PORTUGUESES QUASE ESQUECIDOS – 2
JOÃO DAS REGRAS
Porquê desmerecer os actos e feitos de João das Regras? Porquê fazer desaparecer no pó da História e no tumulto dos acontecimentos a figura e a memória do homem que ocupou no seu tempo o primeiro lugar e cuja acção condiciona tão prestimosamente as transformações do futuro?
Só se pode entender tão funda hostilidade ou pelas ideias que ele representou ou pela necessidade de dar relevo a outras personagens que não se veriam, que nada seriam, senão colocados sobre o sólido e alto pedestal da sua obra. Porque João das Regras inovou, reformou, administrou sobre princípios inteiramente diferentes daqueles até então adoptados na Administração portuguesa. E por isso feriu ideias pré-concebidas, prejudicou interesses poderosos, passou por cima de privilégios consagrados, introduziu no Governo pela primeira vez elementos novos provindos do anonimato das classes oprimidas ou desdenhadas.
Mas é preciso notar que João das Regras surgiu para a vida pública pelas imposições duma revolução e era natural que, na rigidez da sua probidade, quisesse realizar as ideias que a inspiraram e aproveitar os elementos que para ela contribuíram e satisfazer os interesses que ela sugerira.
A revolução de 1383 era a expressão da ansiedade dum povo que se via perdido no turbilhão das mais vis competições e que fazia aquele esforço desesperado para se salvar. O que ela continha de aspiração indefinida, de vontade desordenada e de força fecundante, só o espírito avisado e a sabedoria de João das Regras podiam compreender e realizar.

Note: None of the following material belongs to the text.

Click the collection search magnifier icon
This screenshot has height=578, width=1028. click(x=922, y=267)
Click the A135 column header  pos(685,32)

É por isso que ele é a figura primacial do Governo saído da revolução, o inspirador das suas reformas, o orientador da sua acção política e que impõe à sua organização um cunho nitidamente popular, livre de abusivas intromissões aristocráticas, liberto de todas as veleidades despóticas. E é ele ainda que comanda s última fase da revolução conduzindo com superior domínio as Cortes de Coimbra de 1385 donde saiu definitivamente consolidada a independência do novo Portugal.

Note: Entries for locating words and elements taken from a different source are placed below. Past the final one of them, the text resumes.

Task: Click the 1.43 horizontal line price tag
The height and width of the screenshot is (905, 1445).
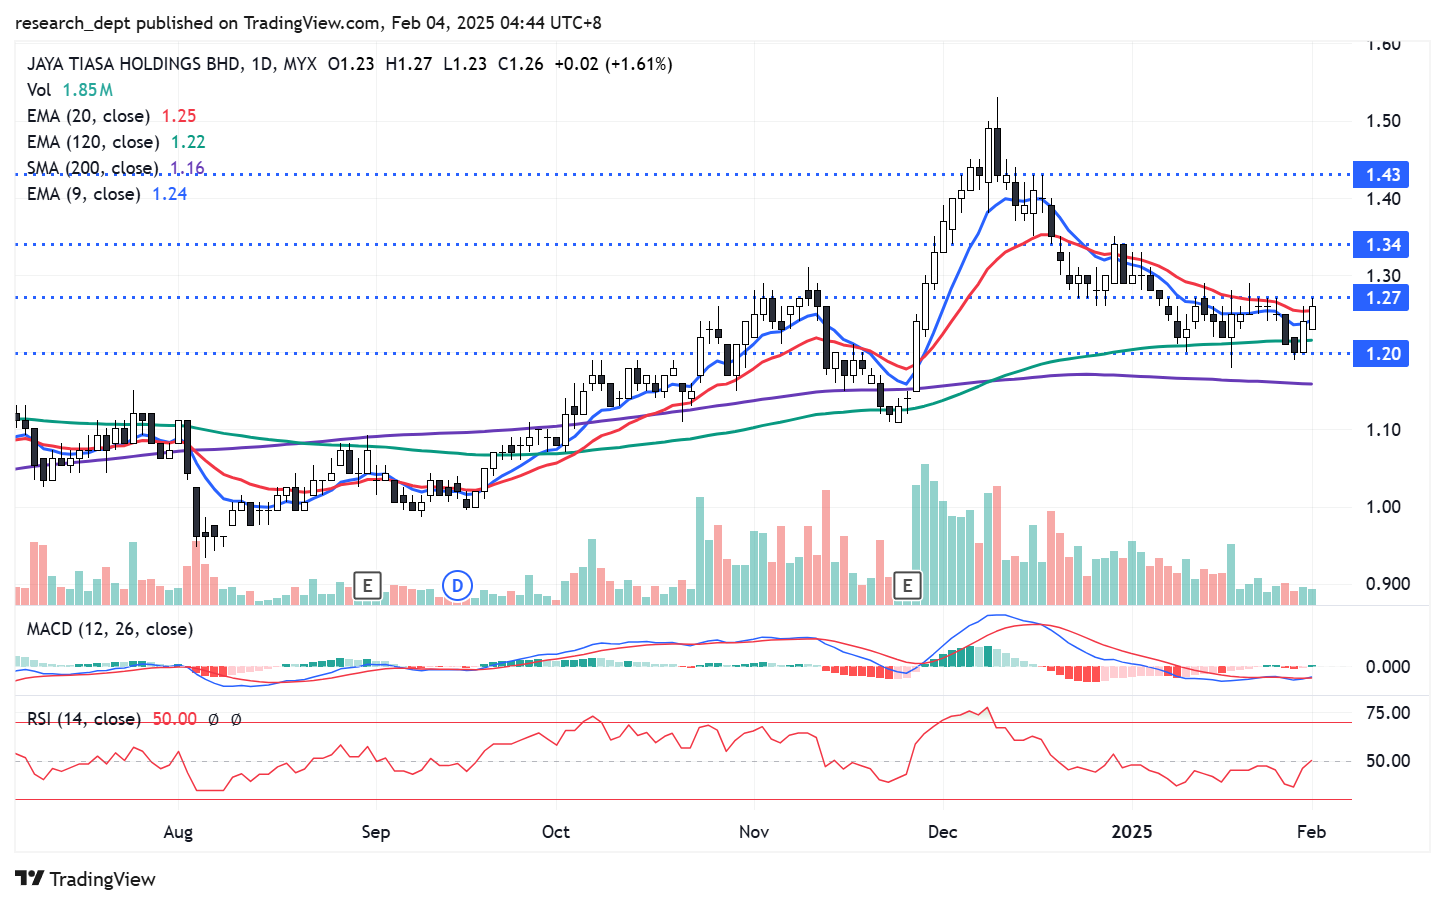Action: pos(1381,175)
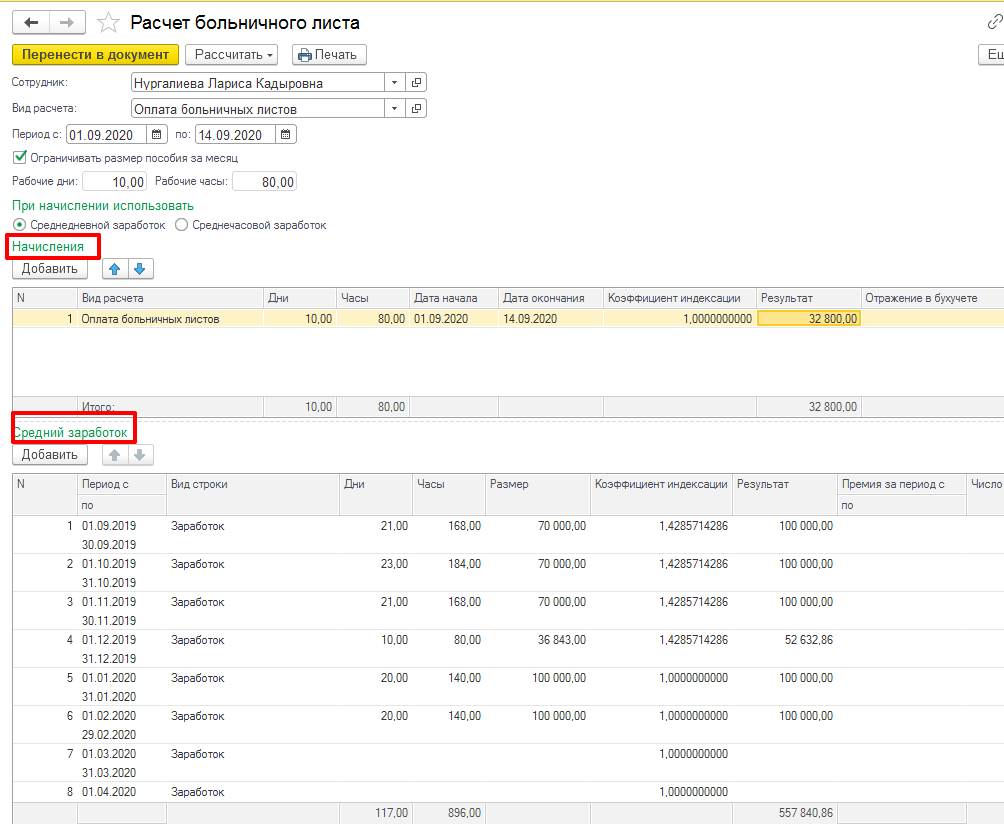Click the back navigation arrow
This screenshot has height=824, width=1004.
click(30, 22)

E de que novo Portugal se tratava? Claramente, o resultante das novas ideias que João das Regras trouxera de Bolonha em cuja Universidade cursara Direito.
A Idade Média envolvia o mundo no manto das suas trevas. O poder era despótico, os princípios brutais, a Igreja absorvente e autoritária. A ciência e a instrução estavam nas mãos dos clérigos e dos monges e o pensamento livre rigorosamente proscrito.

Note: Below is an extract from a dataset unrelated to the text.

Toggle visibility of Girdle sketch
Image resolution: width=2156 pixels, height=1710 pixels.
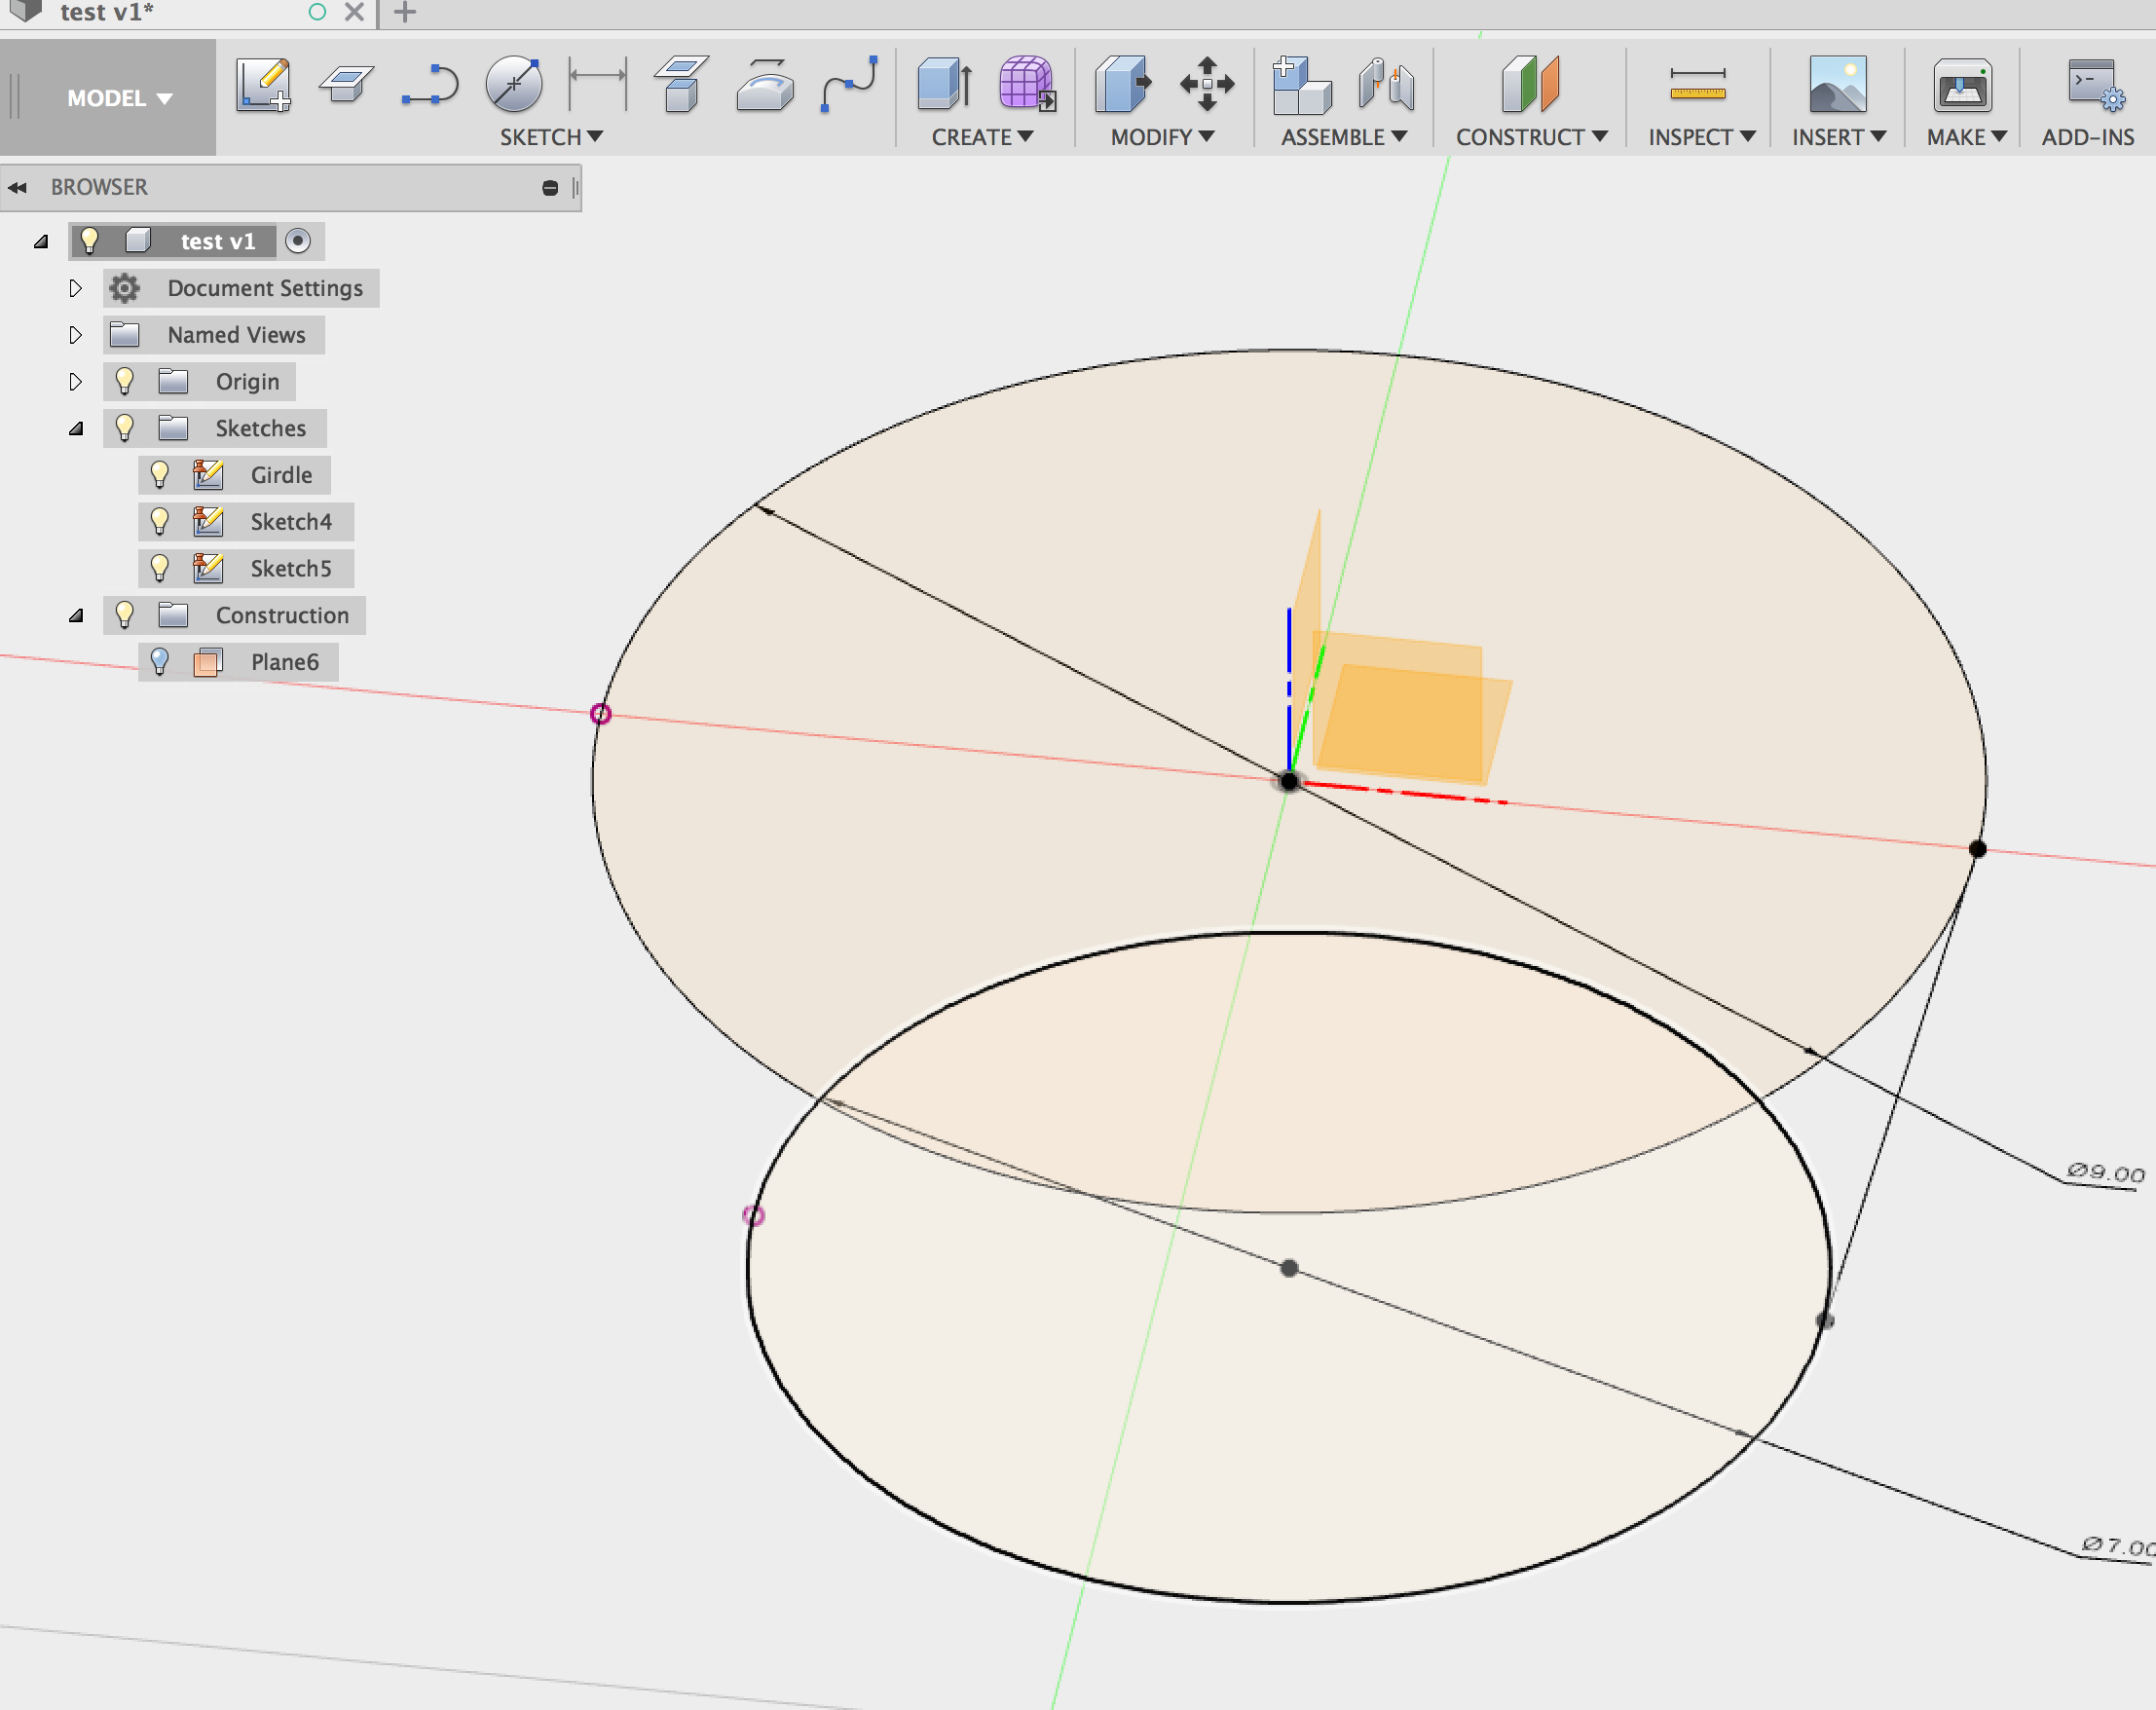(x=159, y=475)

Pelo contrário, Bolonha era uma cidadela do pensamento secular que se defendia asperamente das interferências e pressões das autoridades eclesiásticas. Os doutores que saiam das entranhas da sua sabedoria pertenciam a todas as classes e a todas raças e eram os homens que, por toda a parte, substituíam nos lugares de direcção política aqueles que até ali tinham ocupado por mero privilégio as nascimento. A Escola de Bolonha opunha, assim, à realidade precária do privilégio a realidade eterna do espírito científico.
Se no campo de Aljubarrota se feriu uma batalha decisiva no ponto de vista militar, nas Cortes de Coimbra feriu-se uma batalha não menos decisiva no ponto de vista político. Pode mesmo dizer-se que a vitória militar de Aljubarrota não seria possível sem a vitória política de Coimbra.
«Em Coimbra, o Grão Doutor é o general e o chefe. Essa batalha de discursos era diversa mas não menos brava de pelejar; porque uma grande parte da nobreza, decidida a defender o reino do castelhano, não o estava a aclamar Rei ao Mestre de Avis.» – Oliveira Martins, in História de Portugal
É ali [nas Cortes de Coimbra] que se opera, pela acção de João das Regras, a reconciliação da nobreza soba ideia que se tornou unânime da eleição do Mestre de Aviz e a união de todas as classes subordinadas ao pensamento comum e superior de salvar a independência do reino.
Apesar da incidência das suas acções, nunca o vencedor de Aljubarrota se pôde entender com o construtor do novo Estado. Eram dois temperamentos diversos e representavam duas doutrinas opostas.
Nun’Álvares era um cavaleiro medieval cuja visão se perdia nos horizontes longínquos da ilusão e da lenda e João das Regras um Doutor de cultura positiva que procurava no estudo das ideias e na compreensão dos factos a melhor forma de governar os povos. Um na aventura guerreira e o outro na acção política conquistaram duas glórias diferentes e antagónicas sendo certo que, pela natureza dos tempos, é a glória do Condestável que ensombra a glória porventura mais fecunda do homem de Estado.
Uma espada heróica e vitoriosa brandida no cenário agitado dum campo de batalha presta-se mais para os enaltecimentos teatrais da História do que as realizações governativas lentamente operadas no campo silencioso e árido da administração. O herói seduz as imaginações propensas às construções lendárias; o político apenas suscita a curiosidade dos estudiosos inclinados à crítica a à análise. O herói projecta na História a própria figura nimbada da luz das suas vitórias; a obra do político não mostra os seus efeitos senão nas morosas transformações que, com outros nomes e sob outras legendas, se operam nas épocas que se vão seguindo. Assim, o que ficou na História marcando a acção culminante deste período foi a epopeia de Aljubarrota cujo clarão ofuscou o valor mesmo dos actos que a prepararam e a tornaram possível.
Outra razão a considerar para explicar o ostracismo histórico a que foi condenado o grande legista é que os cronistas eram áulicos, pertenciam à domesticidade dos Reis e escreviam por encomenda e por ordem, assinalando-se-lhe a orientação e os feitos que deviam louvar nos seus escritos. E assim, Fernão Lopes exalta a glória de Nun’Álvares que não diminui a glória de D. João I mas vai engalanando o Rei com os louros que deviam pertencer a João das Regras. Para isso, é preciso esconder o Chanceler, desvanecê-lo, eclipsá-lo, ficando os resultados da sua magnífica influência política, que encheu de grandeza o reinado, no activo do Mestre de Aviz.
BIBLIOGRAFIA:
Carlos Olavo, «João das Regras – jurisconsulto e homem de Estado», Livraria Editora Guimarães & Cª, Lisboa, ed. 1941, pág. 10 e segs.